Contents
1. certbot renew
cron 実行のためのテスト
renew期限がまだなので、--force-renewal をつけて実行する。
- 証明書の更新はできた。
nginxのreloadに問題があった。-- ToshinoriMaeno 2022-02-25 02:22:14
# certbot renew --force-renewal
Saving debug log to /var/log/letsencrypt/letsencrypt.log
- - - - - - - - - - - - - - - - - - - - - - - - - - - - - - - - - -
Processing /etc/letsencrypt/renewal/qmail.jp.conf
- - - - - - - - - - - - - - - - - - - - - - - - - - - - - - - - - -
Plugins selected: Authenticator manual, Installer None
Renewing an existing certificate
Running deploy-hook command: /etc/letsencrypt/renewal-hooks/deploy/nginx
Hook command "/etc/letsencrypt/renewal-hooks/deploy/nginx" returned error code 1
Error output from nginx:
nginx: [emerg] cannot load certificate "/etc/letsencrypt/live/wiki.dnsz.org/fullchain.pem": BIO_new_file() failed (SSL: error:02001002:system library:fopen:No such file or directory:fopen('/etc/letsencrypt/live/wiki.dnsz.org/fullchain.pem','r') error:2006D080:BIO routines:BIO_new_file:no such file)

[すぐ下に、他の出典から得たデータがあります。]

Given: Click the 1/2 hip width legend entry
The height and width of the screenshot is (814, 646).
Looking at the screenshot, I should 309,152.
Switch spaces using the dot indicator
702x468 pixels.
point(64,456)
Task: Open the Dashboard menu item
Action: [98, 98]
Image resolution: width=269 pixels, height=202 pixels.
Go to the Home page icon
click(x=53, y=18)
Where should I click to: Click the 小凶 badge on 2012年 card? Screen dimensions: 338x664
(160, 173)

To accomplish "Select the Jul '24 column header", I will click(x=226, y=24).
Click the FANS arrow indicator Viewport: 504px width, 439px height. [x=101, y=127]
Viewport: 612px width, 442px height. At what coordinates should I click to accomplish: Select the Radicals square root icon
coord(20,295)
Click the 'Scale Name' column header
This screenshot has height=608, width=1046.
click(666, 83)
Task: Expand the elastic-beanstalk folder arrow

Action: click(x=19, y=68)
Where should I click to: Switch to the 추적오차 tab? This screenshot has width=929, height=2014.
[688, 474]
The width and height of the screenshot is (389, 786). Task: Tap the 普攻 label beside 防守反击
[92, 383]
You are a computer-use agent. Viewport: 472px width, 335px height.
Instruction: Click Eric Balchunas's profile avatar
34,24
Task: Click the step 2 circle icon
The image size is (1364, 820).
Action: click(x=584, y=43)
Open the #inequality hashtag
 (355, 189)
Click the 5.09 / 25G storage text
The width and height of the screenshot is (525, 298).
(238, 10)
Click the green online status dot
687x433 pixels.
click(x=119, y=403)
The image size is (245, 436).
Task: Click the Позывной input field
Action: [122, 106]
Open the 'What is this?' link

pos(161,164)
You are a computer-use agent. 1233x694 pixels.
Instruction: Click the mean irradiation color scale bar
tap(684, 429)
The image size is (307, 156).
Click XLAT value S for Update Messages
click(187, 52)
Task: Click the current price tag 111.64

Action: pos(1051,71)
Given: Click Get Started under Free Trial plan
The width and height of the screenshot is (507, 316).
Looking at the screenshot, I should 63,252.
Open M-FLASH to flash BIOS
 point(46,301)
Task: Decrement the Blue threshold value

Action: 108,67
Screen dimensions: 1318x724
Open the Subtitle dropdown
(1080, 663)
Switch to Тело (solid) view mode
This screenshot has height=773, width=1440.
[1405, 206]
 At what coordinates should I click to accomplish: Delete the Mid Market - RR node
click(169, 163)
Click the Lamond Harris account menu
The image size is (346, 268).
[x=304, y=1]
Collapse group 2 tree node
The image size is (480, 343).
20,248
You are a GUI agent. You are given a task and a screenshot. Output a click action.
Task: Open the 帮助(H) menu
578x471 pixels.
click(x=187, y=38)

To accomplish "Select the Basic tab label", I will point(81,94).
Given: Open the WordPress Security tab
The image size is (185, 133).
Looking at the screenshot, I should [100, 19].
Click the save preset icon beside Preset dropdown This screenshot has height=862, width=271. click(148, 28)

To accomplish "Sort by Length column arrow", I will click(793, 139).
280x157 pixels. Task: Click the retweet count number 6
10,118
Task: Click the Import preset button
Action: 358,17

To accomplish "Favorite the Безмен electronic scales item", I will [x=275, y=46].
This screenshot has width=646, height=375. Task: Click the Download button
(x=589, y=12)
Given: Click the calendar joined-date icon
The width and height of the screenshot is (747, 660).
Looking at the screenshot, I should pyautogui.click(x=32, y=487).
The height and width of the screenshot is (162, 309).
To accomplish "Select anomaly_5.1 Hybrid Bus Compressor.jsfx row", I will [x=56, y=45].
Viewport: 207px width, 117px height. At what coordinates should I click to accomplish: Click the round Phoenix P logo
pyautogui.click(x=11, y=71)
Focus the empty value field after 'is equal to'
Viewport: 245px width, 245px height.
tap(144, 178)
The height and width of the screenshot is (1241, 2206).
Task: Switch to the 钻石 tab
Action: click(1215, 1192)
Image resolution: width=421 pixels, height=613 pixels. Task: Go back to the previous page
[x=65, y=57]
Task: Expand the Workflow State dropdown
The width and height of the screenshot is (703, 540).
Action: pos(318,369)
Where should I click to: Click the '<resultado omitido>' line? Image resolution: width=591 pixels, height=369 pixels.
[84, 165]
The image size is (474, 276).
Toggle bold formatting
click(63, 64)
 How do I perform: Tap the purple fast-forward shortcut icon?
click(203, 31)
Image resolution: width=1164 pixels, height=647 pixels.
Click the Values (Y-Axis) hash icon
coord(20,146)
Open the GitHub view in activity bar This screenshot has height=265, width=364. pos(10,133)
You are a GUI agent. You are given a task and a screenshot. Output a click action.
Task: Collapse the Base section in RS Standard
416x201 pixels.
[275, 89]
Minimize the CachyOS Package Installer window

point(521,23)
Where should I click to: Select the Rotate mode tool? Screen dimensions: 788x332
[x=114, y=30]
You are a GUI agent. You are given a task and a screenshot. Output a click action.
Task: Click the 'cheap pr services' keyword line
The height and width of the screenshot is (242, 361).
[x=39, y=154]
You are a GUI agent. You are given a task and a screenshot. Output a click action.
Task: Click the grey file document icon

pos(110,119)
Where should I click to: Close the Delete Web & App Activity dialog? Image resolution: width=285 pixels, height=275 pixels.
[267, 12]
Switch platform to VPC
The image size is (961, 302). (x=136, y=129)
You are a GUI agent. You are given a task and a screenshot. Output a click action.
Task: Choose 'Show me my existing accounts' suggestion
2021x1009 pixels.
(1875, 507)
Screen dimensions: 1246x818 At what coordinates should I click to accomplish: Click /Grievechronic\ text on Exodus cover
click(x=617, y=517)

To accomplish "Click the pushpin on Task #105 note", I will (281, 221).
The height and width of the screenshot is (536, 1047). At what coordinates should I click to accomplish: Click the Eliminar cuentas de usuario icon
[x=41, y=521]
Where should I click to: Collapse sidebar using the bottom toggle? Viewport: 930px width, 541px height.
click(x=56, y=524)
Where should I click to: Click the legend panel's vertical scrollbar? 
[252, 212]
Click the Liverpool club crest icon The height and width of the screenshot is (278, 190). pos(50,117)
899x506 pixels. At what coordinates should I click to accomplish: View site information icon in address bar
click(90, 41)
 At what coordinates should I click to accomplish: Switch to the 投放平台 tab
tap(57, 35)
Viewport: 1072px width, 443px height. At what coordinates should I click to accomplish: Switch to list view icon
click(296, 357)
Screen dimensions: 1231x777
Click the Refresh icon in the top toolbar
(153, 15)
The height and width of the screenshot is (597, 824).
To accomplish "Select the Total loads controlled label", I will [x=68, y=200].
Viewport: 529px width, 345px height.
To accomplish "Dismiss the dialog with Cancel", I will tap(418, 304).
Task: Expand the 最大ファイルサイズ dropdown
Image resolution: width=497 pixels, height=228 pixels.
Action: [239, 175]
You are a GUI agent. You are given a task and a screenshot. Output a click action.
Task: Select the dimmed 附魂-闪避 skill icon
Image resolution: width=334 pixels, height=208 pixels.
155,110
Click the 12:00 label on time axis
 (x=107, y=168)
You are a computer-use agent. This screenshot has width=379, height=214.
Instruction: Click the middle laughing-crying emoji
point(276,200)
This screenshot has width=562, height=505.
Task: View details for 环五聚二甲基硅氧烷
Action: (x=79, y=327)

- - - - - - - - - - - - - - - - - - - - - - - - - - - - - - - - - -
new certificate deployed without reload, fullchain is
/etc/letsencrypt/live/qmail.jp/fullchain.pem
- - - - - - - - - - - - - - - - - - - - - - - - - - - - - - - - - -
- - - - - - - - - - - - - - - - - - - - - - - - - - - - - - - - - -
Congratulations, all renewals succeeded. The following certs have been renewed:
/etc/letsencrypt/live/qmail.jp/fullchain.pem (success)
- - - - - - - - - - - - - - - - - - - - - - - - - - - - - - - - - -
root@skr:/home/tmaeno/dnsdata# nginx -s reload のエラーは dnsz.org 関連だった。
- 関連設定をすべて削除して、nginx -s reload を実行して、証明書は置換った。
2. history
# nginx -s reload
nginx: [emerg] cannot load certificate "/etc/letsencrypt/live/wiki.dnsz.org/fullchain.pem": BIO_new_file() failed (SSL: error:02001002:system library:fopen:No such file or directory:fopen('/etc/letsencrypt/live/wiki.dnsz.org/fullchain.pem','r') error:2006D080:BIO routines:BIO_new_file:no such file)